__The task__.
Revise the passage on spring cleaning: reproduce the part that opens with the words "Tomorrow is Ash" and closes with "of the Incarnation?", putting "coffee" wherever "chocolate" occurs.

Spring Cleaning
The impulse toward spring cleaning must run in my blood, as deeply embedded as the other familial quirks: building stone walls, lusting after houses, ecstatically sniffing spices. (We also have an inherited propensity toward sawing the legs off furniture, but I try not to give in to that temptation.) I woke up Saturday with an ungovernable urge to organize and clean and sort, and by God I did. I hope the urge lasts another few weeks. The work done on my office was deeply satisfying, and there are still more boxes in the garage.
Tomorrow is Ash Wednesday, also the signal for a kind of spring cleaning. I haven’t always followed a Lenten discipline, but this year I plan to. Nothing as simple or (alas) as easy as giving up chocolate, but a discipline that will help me focus on the spiritual and psychological issues I need to work on. Probably a form of walking meditation — I desperately need the exercise, and I hope I am ready to start dealing with body issues. What better time to do that when we are considering the meaning and effects of the Incarnation?
Walking? Doesn’t that reduce Lent to a New Year’s Resolution, and the Passion of Christ to an exercise program?

__Data provided__.
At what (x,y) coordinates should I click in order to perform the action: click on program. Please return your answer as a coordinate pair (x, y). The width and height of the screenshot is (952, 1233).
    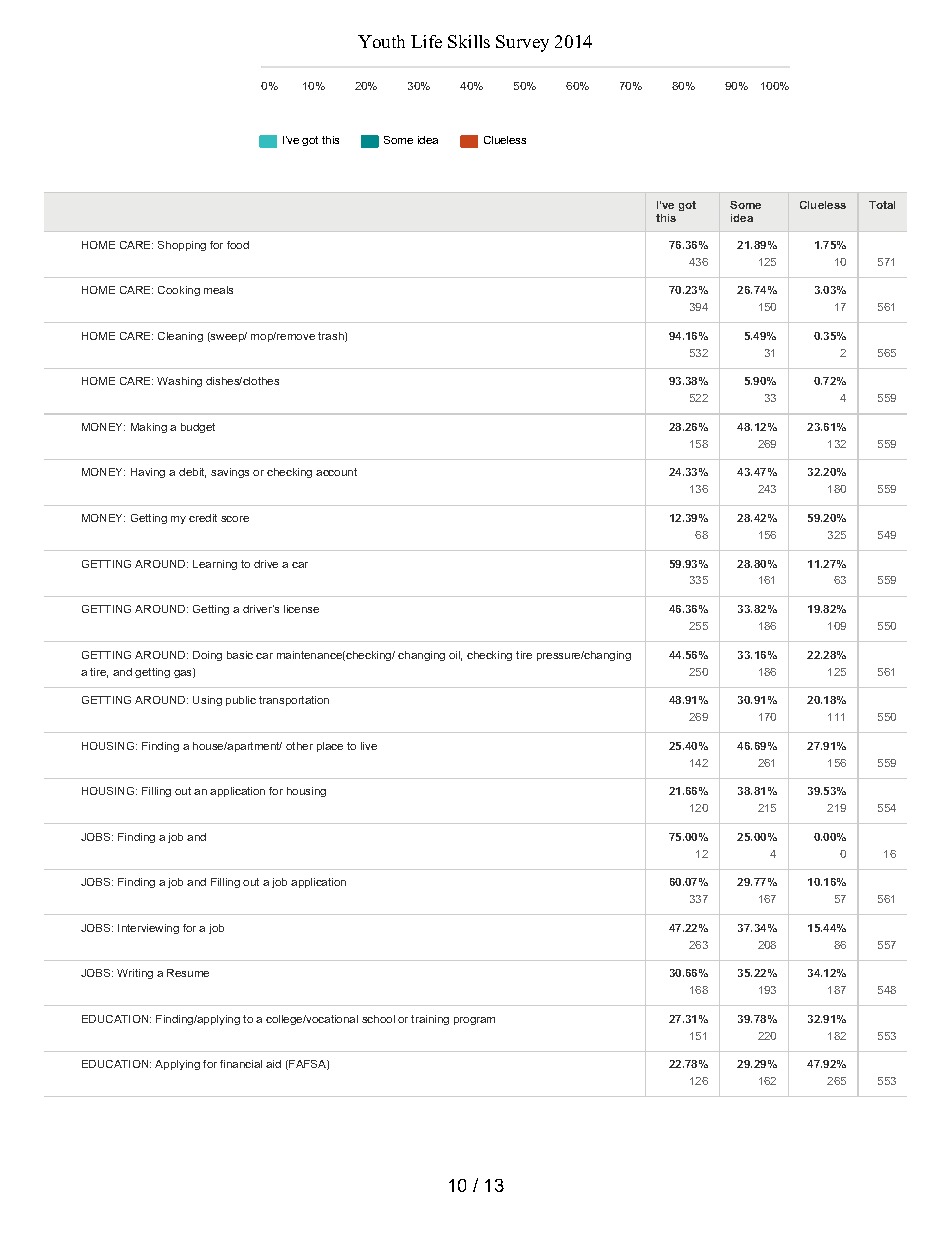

__Exercise result__.
Tomorrow is Ash Wednesday, also the signal for a kind of spring cleaning. I haven’t always followed a Lenten discipline, but this year I plan to. Nothing as simple or (alas) as easy as giving up coffee, but a discipline that will help me focus on the spiritual and psychological issues I need to work on. Probably a form of walking meditation — I desperately need the exercise, and I hope I am ready to start dealing with body issues. What better time to do that when we are considering the meaning and effects of the Incarnation?